After a fourth-place finish there in the women’s individual event, where she says “it’s a wonder my Barbie-doll face didn’t melt from the intense emotions that I was barely managing to contain,” she was hit with post-Olympic blues. Her eating disorder, which had started long before Sochi, grew to include laxatives. She struggled with the aftermath of an imperfect performance at the 2016 world championships.
Her next competitive season was a disaster, and the rape occurred around this time, Gold says, in a hotel suite where she and her sister were hosting an event after-party. With suicidal thoughts and after gaining more than 50 pounds, Gold arrived at a national training camp at the start of the 2017-2018 Olympic season. She left it for inpatient treatment in Arizona, paid for by U.S. Figure Skating, where she sought help for disordered eating and received a diagnosis of severe depression, anxiety, and moderate obsessive-compulsive disorder.
Some time later she told a U.S. Figure Skating official about the rape, and he reported it to the U.S. Center for SafeSport, as required after the Center was launched in 2017 to respond to sexual abuse claims in the Olympic movement. Gold says it was another two years before someone from the Center contacted her to find out more, that she’s heard nothing since, and all she knows about the case now is that it has a different case manager.
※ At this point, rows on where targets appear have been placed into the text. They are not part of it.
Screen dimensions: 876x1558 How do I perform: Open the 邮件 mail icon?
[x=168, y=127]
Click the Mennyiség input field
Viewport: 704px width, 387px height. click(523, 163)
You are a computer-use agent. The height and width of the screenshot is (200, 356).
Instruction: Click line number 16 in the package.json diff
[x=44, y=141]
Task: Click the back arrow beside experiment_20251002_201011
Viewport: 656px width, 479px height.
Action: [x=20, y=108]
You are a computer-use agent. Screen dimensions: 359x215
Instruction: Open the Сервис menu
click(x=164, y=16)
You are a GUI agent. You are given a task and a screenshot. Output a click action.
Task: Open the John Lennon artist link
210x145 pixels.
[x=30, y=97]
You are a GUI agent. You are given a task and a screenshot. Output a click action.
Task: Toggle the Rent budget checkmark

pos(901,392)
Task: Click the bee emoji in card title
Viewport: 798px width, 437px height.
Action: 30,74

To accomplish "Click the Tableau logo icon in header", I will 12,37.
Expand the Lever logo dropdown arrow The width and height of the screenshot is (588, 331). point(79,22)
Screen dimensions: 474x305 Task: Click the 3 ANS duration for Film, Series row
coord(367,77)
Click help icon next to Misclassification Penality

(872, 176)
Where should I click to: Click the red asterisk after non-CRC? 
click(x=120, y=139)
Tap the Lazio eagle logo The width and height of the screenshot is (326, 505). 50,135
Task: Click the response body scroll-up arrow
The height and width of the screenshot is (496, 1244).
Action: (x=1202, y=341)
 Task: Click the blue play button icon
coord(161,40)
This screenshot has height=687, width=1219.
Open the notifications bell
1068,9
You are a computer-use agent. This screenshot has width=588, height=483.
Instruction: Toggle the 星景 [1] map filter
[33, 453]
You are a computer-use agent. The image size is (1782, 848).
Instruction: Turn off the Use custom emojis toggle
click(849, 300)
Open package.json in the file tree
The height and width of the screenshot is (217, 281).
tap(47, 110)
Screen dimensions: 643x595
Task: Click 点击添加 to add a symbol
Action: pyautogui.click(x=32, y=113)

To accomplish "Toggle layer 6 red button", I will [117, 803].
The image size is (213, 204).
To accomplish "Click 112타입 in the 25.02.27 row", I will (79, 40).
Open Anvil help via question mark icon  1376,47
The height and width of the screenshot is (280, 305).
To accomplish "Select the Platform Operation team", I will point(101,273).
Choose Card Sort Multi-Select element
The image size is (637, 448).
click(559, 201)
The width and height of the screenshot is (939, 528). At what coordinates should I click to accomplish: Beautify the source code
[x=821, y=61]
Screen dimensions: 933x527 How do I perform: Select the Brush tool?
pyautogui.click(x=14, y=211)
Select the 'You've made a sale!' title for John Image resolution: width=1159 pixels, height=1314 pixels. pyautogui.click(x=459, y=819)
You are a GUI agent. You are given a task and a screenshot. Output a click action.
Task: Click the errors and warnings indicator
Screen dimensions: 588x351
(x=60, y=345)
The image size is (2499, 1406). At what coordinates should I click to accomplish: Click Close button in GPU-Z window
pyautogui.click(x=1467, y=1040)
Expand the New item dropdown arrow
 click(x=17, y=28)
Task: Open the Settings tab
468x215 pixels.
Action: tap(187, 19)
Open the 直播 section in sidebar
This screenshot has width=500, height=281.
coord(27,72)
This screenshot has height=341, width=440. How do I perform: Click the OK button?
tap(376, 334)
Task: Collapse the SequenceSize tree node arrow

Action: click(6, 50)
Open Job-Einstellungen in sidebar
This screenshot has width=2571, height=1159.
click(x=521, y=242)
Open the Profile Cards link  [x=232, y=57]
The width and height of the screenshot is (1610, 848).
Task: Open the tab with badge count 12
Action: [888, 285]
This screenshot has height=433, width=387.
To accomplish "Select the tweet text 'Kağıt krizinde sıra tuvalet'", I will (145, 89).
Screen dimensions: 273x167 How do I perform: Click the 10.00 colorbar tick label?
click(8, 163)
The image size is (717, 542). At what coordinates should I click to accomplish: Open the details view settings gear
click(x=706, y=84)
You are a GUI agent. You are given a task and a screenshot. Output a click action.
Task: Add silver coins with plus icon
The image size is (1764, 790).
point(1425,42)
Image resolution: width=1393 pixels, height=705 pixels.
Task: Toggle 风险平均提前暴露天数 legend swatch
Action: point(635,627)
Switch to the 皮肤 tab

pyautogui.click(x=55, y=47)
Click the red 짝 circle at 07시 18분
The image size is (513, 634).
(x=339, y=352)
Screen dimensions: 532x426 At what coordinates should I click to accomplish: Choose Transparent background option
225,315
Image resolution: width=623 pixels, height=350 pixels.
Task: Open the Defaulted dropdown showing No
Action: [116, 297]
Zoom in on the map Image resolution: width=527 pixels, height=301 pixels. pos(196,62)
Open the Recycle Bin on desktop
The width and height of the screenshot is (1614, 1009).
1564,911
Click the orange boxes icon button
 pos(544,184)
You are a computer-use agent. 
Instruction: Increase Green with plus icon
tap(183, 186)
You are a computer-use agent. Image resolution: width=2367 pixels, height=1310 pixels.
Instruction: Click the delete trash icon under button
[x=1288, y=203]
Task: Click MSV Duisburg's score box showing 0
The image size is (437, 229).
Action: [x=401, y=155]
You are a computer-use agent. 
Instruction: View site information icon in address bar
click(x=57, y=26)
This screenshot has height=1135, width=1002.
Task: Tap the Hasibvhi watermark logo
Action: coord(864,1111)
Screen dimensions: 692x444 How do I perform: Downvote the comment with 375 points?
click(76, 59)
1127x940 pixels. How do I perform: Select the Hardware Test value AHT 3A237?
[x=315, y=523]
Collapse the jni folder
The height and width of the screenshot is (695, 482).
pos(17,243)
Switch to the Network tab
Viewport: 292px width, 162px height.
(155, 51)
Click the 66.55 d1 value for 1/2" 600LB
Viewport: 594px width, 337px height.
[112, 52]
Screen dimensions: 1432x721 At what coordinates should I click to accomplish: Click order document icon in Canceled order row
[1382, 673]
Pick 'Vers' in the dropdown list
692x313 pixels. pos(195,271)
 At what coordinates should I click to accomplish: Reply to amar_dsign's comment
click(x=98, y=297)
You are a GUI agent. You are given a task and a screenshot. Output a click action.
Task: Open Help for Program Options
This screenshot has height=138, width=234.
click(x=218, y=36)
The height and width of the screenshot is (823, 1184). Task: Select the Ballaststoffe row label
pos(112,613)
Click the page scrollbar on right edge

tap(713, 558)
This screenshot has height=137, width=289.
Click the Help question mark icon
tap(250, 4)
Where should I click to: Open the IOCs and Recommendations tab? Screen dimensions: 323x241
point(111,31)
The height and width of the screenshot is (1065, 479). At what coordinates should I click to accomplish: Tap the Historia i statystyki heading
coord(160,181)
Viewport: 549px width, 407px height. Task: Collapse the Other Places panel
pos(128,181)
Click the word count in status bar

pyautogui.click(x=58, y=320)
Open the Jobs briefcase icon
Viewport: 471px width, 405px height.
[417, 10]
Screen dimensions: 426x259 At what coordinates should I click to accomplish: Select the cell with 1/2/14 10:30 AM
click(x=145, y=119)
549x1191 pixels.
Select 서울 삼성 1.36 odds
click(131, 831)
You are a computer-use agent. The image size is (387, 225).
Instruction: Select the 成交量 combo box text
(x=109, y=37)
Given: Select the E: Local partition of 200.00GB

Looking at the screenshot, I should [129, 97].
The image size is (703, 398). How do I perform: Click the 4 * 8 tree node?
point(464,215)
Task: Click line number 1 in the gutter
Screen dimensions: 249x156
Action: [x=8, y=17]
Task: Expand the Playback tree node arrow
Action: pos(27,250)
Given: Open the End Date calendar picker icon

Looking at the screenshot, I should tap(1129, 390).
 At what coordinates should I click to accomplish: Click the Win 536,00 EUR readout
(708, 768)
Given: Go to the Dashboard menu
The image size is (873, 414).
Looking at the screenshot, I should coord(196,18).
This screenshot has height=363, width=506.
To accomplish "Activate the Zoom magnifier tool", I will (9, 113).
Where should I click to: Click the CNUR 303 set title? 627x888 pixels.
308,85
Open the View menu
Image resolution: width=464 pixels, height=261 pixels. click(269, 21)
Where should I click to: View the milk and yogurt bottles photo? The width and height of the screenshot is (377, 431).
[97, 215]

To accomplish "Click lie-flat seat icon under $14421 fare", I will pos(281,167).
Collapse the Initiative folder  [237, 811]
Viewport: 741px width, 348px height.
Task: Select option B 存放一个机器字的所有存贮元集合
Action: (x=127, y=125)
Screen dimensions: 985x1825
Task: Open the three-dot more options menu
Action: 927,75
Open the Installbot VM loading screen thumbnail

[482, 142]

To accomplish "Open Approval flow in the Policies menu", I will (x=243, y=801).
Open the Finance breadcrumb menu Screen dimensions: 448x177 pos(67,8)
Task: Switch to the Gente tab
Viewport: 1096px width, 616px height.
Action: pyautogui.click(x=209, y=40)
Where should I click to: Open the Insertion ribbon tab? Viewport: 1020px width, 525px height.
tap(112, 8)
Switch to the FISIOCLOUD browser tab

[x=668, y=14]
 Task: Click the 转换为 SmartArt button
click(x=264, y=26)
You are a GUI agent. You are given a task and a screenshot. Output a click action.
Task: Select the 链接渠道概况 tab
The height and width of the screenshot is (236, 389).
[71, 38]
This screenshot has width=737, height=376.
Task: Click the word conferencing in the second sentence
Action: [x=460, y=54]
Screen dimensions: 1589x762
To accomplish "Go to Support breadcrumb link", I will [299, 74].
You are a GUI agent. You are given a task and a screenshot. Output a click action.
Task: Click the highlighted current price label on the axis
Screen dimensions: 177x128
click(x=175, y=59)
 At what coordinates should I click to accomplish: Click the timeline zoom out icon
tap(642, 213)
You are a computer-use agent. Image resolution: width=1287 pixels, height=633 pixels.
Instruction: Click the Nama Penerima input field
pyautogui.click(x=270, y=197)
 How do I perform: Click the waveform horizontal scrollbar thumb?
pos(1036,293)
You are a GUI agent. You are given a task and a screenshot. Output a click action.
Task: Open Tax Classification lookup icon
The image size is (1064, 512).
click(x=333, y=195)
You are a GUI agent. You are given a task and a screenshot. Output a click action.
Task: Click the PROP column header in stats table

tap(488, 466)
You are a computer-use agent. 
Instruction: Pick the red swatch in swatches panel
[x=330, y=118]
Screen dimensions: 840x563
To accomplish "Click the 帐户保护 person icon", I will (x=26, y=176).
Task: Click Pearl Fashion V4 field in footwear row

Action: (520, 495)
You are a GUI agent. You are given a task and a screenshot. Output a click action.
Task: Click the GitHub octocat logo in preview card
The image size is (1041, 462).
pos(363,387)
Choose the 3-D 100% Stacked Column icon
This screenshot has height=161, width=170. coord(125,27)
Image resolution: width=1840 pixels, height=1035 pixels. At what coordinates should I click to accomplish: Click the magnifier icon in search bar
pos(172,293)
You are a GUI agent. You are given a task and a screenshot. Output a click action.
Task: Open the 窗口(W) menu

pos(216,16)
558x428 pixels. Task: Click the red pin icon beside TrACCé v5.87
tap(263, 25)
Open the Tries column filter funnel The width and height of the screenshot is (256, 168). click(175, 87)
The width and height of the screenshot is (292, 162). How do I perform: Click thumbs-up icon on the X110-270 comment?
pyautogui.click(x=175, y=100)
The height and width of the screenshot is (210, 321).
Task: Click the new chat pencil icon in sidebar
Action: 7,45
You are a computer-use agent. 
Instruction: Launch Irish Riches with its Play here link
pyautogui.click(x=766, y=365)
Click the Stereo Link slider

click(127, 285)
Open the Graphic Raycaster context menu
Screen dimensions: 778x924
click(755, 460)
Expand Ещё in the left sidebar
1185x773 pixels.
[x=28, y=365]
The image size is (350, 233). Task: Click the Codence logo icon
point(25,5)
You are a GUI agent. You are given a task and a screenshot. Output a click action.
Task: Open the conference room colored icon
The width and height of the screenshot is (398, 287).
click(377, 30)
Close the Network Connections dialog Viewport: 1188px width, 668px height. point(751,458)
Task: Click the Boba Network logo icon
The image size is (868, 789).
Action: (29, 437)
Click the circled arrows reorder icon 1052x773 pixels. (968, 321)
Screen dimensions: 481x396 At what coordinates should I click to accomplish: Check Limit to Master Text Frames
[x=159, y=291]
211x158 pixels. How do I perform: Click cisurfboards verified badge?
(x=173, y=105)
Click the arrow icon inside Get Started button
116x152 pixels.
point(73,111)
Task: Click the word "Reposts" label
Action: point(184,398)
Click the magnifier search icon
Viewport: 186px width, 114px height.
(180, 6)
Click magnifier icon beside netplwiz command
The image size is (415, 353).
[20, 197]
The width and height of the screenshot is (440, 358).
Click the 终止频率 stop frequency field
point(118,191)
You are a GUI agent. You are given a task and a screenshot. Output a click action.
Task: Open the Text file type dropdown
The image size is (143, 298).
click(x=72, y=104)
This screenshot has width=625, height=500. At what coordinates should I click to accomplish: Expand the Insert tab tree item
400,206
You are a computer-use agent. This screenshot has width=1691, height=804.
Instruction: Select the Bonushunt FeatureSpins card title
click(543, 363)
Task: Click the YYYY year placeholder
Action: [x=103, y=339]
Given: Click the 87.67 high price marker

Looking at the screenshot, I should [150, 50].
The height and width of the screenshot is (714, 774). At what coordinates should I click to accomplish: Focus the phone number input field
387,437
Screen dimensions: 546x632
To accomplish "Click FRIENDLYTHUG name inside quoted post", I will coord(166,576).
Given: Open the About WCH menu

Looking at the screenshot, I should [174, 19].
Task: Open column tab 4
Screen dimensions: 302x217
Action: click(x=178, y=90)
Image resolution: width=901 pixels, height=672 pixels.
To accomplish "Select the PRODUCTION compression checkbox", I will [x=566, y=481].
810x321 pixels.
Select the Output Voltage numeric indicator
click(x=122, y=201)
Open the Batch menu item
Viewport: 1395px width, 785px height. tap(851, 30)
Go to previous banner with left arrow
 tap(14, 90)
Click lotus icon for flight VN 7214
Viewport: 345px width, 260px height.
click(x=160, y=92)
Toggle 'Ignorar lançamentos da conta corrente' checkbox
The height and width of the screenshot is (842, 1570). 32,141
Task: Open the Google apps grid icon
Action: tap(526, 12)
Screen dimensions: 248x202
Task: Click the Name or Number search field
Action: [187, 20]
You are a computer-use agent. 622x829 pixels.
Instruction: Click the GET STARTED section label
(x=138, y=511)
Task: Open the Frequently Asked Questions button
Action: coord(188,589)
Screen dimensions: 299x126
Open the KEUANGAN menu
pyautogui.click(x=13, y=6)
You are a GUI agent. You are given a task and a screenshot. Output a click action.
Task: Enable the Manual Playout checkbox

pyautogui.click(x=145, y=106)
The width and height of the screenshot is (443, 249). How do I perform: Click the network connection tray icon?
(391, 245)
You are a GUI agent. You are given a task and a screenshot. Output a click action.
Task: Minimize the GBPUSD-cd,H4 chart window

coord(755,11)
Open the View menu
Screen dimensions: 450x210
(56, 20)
The Center, which doesn’t typically comment on specific cases, took the unusual step of saying it was looking into what had happened with Gold’s report.
“Based on the questions received, the Center is conducting a thorough review of this case and is determined to understand the reasons for the unacceptable delay. Our mandate is to hold accountable those who do harm, and we are also accountable to the athletes we serve,” said chief executive Ju’Riese Colón.
Gold’s career is harrowing reading, but so is the idea that with a few different details, much of the book could ring true for other skaters whose stories include training as a full-time job, home schooling, social media pressures, split families and cross-country relocations for coaching, and managing adolescent growth spurts in a sport that seems to demand a particular leanness. “I was a teenage girl in a body-conscious sport untethered from a traditional school and home. What could go wrong?” she asks.
Tracy Marek, the new chief executive of U.S. Figure Skating, praised Gold for her honesty and said she looked forward “to working with her in the future as we prioritize athlete wellbeing and safety in figure skating.”
“We hear Gracie. We respect her. And we are proud of Gracie and what she has overcome,” Marek said in a statement.
In an interview, Gold said that she didn’t set out to indict a sport to which she notably returned after her time in recovery, in part because she was curious if she could be a figure skater without jeopardizing her mental and physical health, and in part because she still loved doing it.
“The hardest part, I think, in writing the book was making it that people didn’t hate skating,” she said. “I don’t think that the act of skating is the enemy. I just think it’s a lot of the stuff around it.”
That “stuff” could be different, she thinks, offering ideas including a hotline for coaches working with teenage skaters, rethinking the connection between weight and jumping, and encouraging skaters to sit out a competitive season to address their mental health if needed.
“I don’t know why we just don’t talk about it in the sport, like: ‘this could be a potential issue,’” she says. “I have really high hopes that over the next 10, 20, 30 years we can see a lot of change.”